CORVALLIS, Ore. – As researchers continue to work toward vaccines for serious tropical diseases such as dengue fever, experts caution in a new report that such vaccines will probably cause temporary but significant spikes in the disease in the years after they are first used.
This counter-intuitive and unwanted result could lead to frustrated policy makers, a skeptical public and concerns that the vaccine is making things worse instead of better, researchers say.
In fact, it will just be the natural result of complex interactions between less-than-perfect vaccine protection and routine fluctuations in the populations of insects who carry the diseases.
“Our analysis suggests that if we develop and widely use a vaccine for dengue fever, there may later be spikes in the incidence of the disease that are two to three times higher than its normal level,” said Jan Medlock, an assistant professor in the Department of Biomedical Sciences at Oregon State University, and expert on the evolution and epidemiology of infectious disease.
“We can explain why this will happen and show how, in the long run, vaccine use will clearly result in fewer cases of disease,” Medlock said. “Our concern is to warn people in advance about this issue, so that policy makers and the public don’t freak out and lose faith in the vaccination programs.”
This research, published in Epidemiology and Infection, was done by experts at the OSU College of Veterinary Medicine and Clemson University, both of which supported the studies. Scientists used mathematical modeling to examine the quirks of infectious disease transmission that may lead to this quandary. The work was specific to dengue fever, but may also be relevant to other diseases for which vaccines are being sought, such as malaria, and in which the level of protection is less than total.
Dengue fever is a serious illness that affects about 50 million people a year, and for which researchers are hoping to develop effective vaccines in the near future. It’s not usually fatal but is extremely common in the tropics and subtropics, and has re-emerged in recent decades as the use of insecticides such as DDT has been stopped.
There are several serotypes, or strains of the dengue virus, that are spread by mosquitoes. One infection provides some protection, and two infections usually make a person resistant for the rest of their life. In Thailand, where the disease is prevalent, about 80 percent of children have two infections by the age of 11 and develop resistance.

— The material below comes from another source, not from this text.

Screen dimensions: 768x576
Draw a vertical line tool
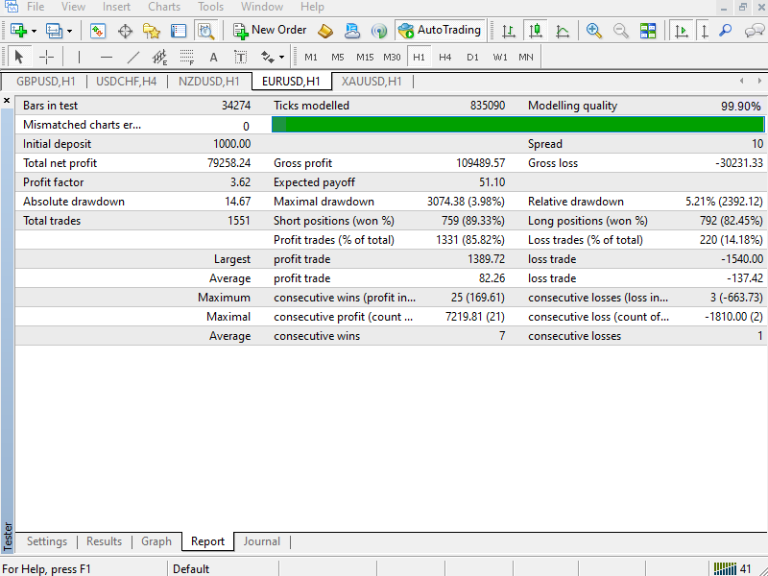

Dengue fever is found in 100 countries around the world and 2.5 billion people are at risk of infection.
“The problem, if and when we develop and use a vaccine, is that it will provide some, but not complete protection, and it will interrupt the natural, fairly steady rate of infections among children,” Medlock said.
In this scenario, the beginning of a vaccination program will slow the numbers of children getting the disease – for a while. But it’s expected that a dengue vaccine will not provide total protection against infection. Then, during a period when naturally fluctuating mosquito populations reach an unusually high level, a disproportionate number of children – who are still vulnerable to infection and have never had the disease – will become infected in a short period.
This could cause loss of faith in the vaccination program among the public or policy makers who have never seen such high levels of the disease, stretch the capabilities of health care facilities and workers to care for the sick, and in a worst-case scenario lead people to avoid the vaccine, researchers said. Some short-term spikes could even be as high as seven times the average rate, they said.
“In fact, we conclude in this analysis that over a 15-year period, a vaccination program will clearly reduce the number of overall infections,” Medlock said. “These significant spikes will mostly occur as the program is beginning. What we need to do is help people understand these forces so they anticipate them.”
A possible way to deal with this phenomenon, researchers said, is literally to vaccinate fewer people. This would cause higher numbers of people to get the disease in the long run but reduce the intensity of the spikes and the associated demands on a health care system.
The levels of disease will fluctuate based on such variables as location, climate, the efficacy of a vaccine, the numbers of people vaccinated, surges in insect populations, and other factors. This phenomenon may have occurred, or may occur in the future, with almost any vaccine that provides partial, but not total protection against infection.